Deception as a disruptive action
By Sudarshan Pisupati, Principal Security Research Engineer at Zscaler
The technique of deception engineering is used by security researchers to deliberately deceive attackers. The term is a pun by analogy with detection engineering, in which the defenders of network infrastructures use their knowledge and control over their own IT environment to their advantage. In addition to writing guidelines for detecting a specific type of attack or threat technique, security researchers focus on laying out traps and diversionary maneuvers against cyber attackers. To this end, all professionals must know and master the tactics, techniques and programs of hackers in order to disrupt them by deception in their attack.
The security researchers of Zscaler Inc. ThreatLabZ teams define the term as follows: Deception engineering is the process of building, testing and implementing deception-based security measures within the company to disrupt the opponent’s actions and playbooks. This allows IT teams to expand their security incident detection portfolio by forcing attackers to behave in a certain way. The advantage of this approach to deception lies in its simplicity. For example, IT employees lay out baits in their IT environment and control the connections to these honey pots. By this deception maneuver of the attackers, they want to distract from other unwanted access to the network.
The deception engineering process is based on the following steps:
- Creating a critical use case for the company
- Predicting the steps of a possible attack path by knowing the techniques and tactics of the attackers
- Analysis of the possibilities of deception in the attack path and laying out the bait
- Gaining analysis data by observing attempts to attack the bait
- Draw conclusions for the general IT security strategy of the company from the data obtained.
- Implementation of deception engineering capabilities as a counterstrike, without disrupting daily operations.
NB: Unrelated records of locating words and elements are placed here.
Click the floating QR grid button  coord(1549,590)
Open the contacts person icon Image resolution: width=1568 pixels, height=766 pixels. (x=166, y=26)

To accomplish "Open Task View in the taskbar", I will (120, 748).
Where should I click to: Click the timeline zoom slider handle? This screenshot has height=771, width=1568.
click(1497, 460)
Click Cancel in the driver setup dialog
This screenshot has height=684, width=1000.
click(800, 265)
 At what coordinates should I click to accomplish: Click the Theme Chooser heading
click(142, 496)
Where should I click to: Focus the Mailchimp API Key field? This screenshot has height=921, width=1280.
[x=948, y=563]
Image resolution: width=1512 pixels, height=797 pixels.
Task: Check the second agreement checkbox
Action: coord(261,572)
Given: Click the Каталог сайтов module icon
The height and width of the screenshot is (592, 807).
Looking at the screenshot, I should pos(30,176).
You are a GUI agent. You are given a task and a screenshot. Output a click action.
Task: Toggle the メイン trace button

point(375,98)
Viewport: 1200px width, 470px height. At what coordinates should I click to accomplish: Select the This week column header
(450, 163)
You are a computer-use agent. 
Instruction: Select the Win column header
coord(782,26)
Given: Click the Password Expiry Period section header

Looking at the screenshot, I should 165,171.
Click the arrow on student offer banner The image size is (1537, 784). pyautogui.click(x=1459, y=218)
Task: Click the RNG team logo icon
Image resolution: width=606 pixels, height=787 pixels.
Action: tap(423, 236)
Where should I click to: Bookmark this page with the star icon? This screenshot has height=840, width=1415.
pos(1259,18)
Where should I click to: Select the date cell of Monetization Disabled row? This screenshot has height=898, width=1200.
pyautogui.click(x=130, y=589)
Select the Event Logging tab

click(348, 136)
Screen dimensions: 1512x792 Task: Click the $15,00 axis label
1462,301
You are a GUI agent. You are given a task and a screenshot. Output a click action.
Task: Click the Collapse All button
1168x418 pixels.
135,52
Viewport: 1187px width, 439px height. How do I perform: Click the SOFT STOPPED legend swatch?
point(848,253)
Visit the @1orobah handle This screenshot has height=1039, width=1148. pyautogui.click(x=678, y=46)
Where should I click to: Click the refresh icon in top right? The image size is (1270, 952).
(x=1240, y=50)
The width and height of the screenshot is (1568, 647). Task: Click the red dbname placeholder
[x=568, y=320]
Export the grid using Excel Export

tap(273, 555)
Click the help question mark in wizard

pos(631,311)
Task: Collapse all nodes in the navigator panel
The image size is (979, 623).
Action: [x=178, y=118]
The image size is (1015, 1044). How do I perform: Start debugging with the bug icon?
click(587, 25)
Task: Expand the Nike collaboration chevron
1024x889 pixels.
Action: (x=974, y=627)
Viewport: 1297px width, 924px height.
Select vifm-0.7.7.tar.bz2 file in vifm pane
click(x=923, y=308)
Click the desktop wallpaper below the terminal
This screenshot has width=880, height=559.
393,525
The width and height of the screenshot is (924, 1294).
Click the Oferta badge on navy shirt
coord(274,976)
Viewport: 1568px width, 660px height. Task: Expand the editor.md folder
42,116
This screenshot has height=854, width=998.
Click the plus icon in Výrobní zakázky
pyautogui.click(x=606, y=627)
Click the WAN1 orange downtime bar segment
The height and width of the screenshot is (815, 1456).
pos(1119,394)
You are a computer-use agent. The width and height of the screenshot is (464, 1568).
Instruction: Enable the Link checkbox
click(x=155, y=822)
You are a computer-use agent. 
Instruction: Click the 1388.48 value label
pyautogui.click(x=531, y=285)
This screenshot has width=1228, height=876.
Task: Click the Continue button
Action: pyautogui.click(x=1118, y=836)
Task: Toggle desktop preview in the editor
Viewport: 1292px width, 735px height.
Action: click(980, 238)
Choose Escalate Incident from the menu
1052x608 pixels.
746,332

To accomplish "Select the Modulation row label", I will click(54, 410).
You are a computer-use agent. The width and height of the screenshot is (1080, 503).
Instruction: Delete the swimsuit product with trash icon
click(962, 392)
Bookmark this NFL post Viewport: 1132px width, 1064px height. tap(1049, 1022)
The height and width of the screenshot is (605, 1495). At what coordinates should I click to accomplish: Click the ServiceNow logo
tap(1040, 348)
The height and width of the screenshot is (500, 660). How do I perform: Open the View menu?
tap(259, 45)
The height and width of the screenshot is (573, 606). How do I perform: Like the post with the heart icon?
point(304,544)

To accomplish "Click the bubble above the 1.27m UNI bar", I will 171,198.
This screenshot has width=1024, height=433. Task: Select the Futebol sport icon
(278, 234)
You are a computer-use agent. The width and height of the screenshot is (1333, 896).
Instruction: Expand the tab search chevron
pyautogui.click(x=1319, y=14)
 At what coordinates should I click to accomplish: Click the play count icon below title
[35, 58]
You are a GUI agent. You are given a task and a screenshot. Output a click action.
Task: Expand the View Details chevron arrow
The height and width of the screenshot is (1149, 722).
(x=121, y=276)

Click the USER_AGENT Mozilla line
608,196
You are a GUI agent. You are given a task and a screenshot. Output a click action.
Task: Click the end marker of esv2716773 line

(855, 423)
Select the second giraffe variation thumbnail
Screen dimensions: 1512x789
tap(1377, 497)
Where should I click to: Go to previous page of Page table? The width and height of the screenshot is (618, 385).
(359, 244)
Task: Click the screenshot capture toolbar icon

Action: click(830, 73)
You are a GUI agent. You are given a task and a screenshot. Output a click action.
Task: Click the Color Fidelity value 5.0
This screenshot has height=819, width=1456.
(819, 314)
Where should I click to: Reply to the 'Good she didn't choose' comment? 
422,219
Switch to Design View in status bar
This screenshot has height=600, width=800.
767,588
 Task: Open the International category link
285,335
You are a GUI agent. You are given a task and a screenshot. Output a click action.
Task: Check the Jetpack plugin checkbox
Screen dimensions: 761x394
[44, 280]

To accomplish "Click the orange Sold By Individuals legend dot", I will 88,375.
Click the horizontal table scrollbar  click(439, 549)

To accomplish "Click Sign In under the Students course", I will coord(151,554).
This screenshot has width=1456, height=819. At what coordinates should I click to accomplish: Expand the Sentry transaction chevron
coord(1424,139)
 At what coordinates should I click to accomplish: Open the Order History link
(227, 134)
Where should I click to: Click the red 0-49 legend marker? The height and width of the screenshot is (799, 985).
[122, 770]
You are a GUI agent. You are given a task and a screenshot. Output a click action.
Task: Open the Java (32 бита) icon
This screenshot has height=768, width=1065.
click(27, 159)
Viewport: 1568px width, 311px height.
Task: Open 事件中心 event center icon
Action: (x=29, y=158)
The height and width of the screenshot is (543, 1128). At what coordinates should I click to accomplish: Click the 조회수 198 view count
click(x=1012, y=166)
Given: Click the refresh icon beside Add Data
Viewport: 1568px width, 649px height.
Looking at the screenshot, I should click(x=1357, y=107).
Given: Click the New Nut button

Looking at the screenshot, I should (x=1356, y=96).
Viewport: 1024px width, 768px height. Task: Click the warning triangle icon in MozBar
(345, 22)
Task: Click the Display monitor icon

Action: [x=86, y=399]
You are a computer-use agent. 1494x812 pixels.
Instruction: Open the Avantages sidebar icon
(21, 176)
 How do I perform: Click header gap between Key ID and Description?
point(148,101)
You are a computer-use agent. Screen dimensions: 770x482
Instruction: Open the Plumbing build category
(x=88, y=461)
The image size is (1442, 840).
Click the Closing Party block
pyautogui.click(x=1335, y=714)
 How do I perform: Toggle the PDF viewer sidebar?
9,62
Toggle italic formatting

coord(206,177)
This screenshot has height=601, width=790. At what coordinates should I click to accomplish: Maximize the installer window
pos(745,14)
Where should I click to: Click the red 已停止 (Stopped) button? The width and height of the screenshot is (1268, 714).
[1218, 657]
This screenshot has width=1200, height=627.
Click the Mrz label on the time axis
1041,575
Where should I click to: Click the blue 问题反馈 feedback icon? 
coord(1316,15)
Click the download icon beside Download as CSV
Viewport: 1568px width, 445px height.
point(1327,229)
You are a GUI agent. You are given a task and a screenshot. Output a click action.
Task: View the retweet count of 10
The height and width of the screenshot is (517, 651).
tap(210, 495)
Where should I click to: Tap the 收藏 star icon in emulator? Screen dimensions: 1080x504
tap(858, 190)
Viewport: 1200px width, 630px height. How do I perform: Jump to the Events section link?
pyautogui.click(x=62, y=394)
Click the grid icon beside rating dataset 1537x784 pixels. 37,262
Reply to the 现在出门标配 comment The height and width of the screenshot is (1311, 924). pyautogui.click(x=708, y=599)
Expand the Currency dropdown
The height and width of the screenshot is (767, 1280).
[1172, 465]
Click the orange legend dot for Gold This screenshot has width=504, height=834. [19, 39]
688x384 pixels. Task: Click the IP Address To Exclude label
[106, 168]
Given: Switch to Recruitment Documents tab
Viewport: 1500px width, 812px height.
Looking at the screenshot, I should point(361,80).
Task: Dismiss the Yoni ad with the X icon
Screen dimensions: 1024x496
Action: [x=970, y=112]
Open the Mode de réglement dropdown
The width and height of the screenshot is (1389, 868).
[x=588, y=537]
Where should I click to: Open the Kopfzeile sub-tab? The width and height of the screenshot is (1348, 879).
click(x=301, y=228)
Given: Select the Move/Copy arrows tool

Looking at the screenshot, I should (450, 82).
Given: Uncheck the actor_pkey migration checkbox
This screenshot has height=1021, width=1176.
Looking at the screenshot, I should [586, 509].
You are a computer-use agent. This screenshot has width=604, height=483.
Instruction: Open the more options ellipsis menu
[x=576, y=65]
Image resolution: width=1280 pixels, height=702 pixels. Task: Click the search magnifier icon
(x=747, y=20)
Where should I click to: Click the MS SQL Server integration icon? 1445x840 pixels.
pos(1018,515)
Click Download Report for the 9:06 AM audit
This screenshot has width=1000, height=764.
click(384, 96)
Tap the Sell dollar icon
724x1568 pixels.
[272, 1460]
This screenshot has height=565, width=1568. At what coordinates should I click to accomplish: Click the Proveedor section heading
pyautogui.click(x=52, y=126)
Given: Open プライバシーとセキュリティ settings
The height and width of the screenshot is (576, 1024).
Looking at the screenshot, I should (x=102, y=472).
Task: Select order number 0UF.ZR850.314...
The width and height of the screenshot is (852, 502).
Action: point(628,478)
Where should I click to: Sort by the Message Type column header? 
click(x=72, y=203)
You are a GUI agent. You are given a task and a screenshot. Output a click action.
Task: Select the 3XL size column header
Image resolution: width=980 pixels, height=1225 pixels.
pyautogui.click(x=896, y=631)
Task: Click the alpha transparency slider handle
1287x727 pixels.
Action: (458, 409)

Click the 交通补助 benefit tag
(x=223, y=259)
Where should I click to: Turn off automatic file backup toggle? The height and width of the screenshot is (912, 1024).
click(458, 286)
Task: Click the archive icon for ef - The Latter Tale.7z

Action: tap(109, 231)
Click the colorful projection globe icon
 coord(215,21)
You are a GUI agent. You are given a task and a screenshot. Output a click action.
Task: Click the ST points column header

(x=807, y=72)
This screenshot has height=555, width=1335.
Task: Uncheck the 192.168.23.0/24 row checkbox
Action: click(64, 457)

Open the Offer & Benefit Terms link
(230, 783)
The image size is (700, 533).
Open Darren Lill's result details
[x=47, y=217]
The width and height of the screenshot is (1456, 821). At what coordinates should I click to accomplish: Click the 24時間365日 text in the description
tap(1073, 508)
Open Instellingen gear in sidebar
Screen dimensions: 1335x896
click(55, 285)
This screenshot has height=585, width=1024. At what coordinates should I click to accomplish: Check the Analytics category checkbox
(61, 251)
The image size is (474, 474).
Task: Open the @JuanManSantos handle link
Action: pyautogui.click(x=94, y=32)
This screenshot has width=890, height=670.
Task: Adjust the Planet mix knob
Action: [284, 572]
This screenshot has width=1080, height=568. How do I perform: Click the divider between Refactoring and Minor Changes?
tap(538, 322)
Deceptive maneuvers for GPP attacks of the Conti ransomware group
A concrete application scenario for deception engineering is the deception of hackers who target an attack on the Group Policy Preferences Saved Password (GPP). The GPP saved passwords problem has been around for almost a decade. The feature allows Active Directory administrators to manage local administrator passwords through Group policy. The XML file for the policy configuration with the details of the policy also stores the password for the local administrator account encrypted in the file. As a result, any domain user with a provided decryption code could search for the file, decrypt the password and gain administrator access to all computers to which this policy applies, regardless of their permissions. IT experts now know that the Conti ransomware group in particular used this GPP password extraction as an important part of their technology arsenal, as can be seen from their playbook. If an attacker comes across the bait in search of this target, the IT team becomes aware of the presence of the attacker in the system and can take defensive measures.
Deception engineering gives defenders the opportunity to control the activities and paths of attackers in their network to a certain extent – in a simple and clever way. Consequently, false alarms are given less frequently and critical areas of the network can be better protected because they can be distracted. In addition, the deceptions act as a counterstrike, because if the attacker falls on a honey pot, he is immediately recognized as such and can be rendered harmless.